Records shown below:
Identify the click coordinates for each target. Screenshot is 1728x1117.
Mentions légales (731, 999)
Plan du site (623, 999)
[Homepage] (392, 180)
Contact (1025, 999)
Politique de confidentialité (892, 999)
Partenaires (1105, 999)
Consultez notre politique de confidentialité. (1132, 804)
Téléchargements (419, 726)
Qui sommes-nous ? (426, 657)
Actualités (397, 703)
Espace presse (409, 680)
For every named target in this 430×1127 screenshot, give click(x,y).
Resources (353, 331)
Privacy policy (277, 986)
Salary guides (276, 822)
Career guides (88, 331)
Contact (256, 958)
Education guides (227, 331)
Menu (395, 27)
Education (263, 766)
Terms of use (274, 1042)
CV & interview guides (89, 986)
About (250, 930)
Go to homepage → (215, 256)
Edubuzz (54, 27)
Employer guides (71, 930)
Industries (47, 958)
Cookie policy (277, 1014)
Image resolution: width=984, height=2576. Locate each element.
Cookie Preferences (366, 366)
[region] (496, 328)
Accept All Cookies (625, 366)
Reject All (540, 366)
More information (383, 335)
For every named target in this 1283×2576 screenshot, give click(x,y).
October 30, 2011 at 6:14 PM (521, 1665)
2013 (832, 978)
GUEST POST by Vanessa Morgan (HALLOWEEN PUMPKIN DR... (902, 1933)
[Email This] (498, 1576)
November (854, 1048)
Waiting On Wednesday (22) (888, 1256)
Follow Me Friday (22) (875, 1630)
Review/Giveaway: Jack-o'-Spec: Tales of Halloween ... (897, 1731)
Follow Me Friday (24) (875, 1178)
End of Records shown.
What to do —
Reproduce each line, exactly as it appears, from the one that contains "Reject All (540, 366)" through the last line of the records. Add no other lines.

Answer to the exercise —
Reject All (540, 366)
More information (383, 335)
For every named target in this 1283×2576 screenshot, give click(x,y).
October 30, 2011 at 6:14 PM (521, 1665)
2013 (832, 978)
GUEST POST by Vanessa Morgan (HALLOWEEN PUMPKIN DR... (902, 1933)
[Email This] (498, 1576)
November (854, 1048)
Waiting On Wednesday (22) (888, 1256)
Follow Me Friday (22) (875, 1630)
Review/Giveaway: Jack-o'-Spec: Tales of Halloween ... (897, 1731)
Follow Me Friday (24) (875, 1178)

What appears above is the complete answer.